**Required work:**
Provide the entries once more, identical in every word.

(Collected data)
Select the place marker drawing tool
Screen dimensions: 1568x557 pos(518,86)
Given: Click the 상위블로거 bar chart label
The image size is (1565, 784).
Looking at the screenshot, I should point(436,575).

**Written response:**
Select the place marker drawing tool
Screen dimensions: 1568x557 pos(518,86)
Given: Click the 상위블로거 bar chart label
The image size is (1565, 784).
Looking at the screenshot, I should point(436,575).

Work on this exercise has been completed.